SEC staff has indicated that it may view performance data to be misleading if it:

  • does not disclose prominently that the results portrayed relate only to a select group of the adviser’s clients, the basis on which the selection was made, and the effect of this practice on the results portrayed, if material;
  • does not reflect the deduction of advisory fees, brokerage or other commissions, and any other expenses that accounts would have or actually paid;

(3) From subscribers’ point of view, even the new OOS sample performance of SmartAlpha is not enough to compare models, because (a) it does not deduct subscription fees in performance calculation; (b) many models use price-only as benchmark instead of total return benchmark. Why bother to confuse subscribers with unrealistic back-tested data?

hengfu, very true, two can play this quasi-legal game. I highly encourage P123 to adjust performance data including subscription fees, trading commissions, slippage etc. on a subscriber-based preferences or at least on the best-effort basis. This can be a win-win practice, for example I would agree to share my theoretical assumption of investable sum into model I am interested in with designer. I would like to see my personally customized model performance stats including subscription fee drag and designer can gather statistics to adjust model pricing and volume accordingly.
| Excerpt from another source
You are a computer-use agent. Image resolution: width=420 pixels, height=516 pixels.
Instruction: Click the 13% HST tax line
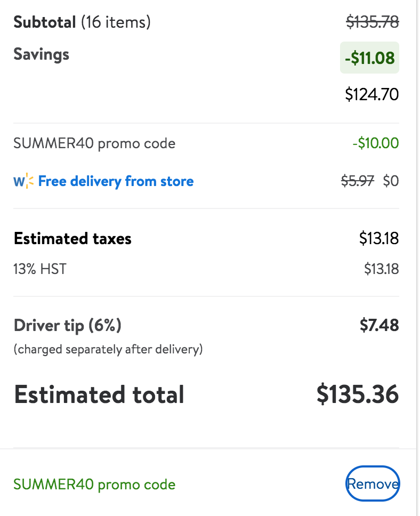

Am I missing something: since when P123 provides investment services instead of subscription services to be enforced by SEC advice in any way? If this is a best-effort P123 and designers practice to protect investors and comply to SEC, then lets start from disclosure (exposing the data to investor in a best possible way) instead of disclaiming (hiding data from investors because it can be misleading)?! Let’s make a step further, not a bad data presentation ruin capital, the bad data producer (models) do.

Konstantin - you seem to be missing the point.

hengfu: they “sold” backting data as OOS, and they cheated with the signals, that got them in trouble…

As I pointed out, there is no way p123 is going to make any decision without much dislike of the user community (one or the other side).

Anyway, how it is it is fine, Modell designers can provide in sample data in documentation.

What we also could do is to create (the Modell designer) a standard robustnes test (e.g. like best practise) and attach that (in free will)
to every r2g.

E.g. every r2g could be tested with:

evenid = 0 and evenid =1
With no sell and buy rules
With sell and buy rules switched on pair by pair
with 5 10 20 stocks
with trade on open, trade on close, between close and open
with and without timing etc.

etc.

We could then build one standard framework document and all r2g providers that want to follow this self created best practise
way to robustnes test could create it per r2g.? It would be a USP for Modell designers and (some, nothing
is perfect) protection for the subscribers.

Interested?

Regards

Andreas

P. S. Konstantin: there is now way p123 or a Modell designer can protect anyone.

We tried all sorts of things, rolling tests, odd/even, etc. It’s a wild goose chase to try to “prove” robustness, and dangerous. With 16 years of data it’s just not possible. The robustness of a system at this point comes from qualitative measures: designer experience, age, honesty, etc. The only thing backtest data can be used for is for comparison with out of sample, and the longer it is the more meaningful the comparison.

We, P123, either show what the designer simulated before launch, or we don’t. Simple. Showing backtest results after 9 months (or more) from launch is still the only improvement we can make, IMHO. I think it’s better than anything else to show quality.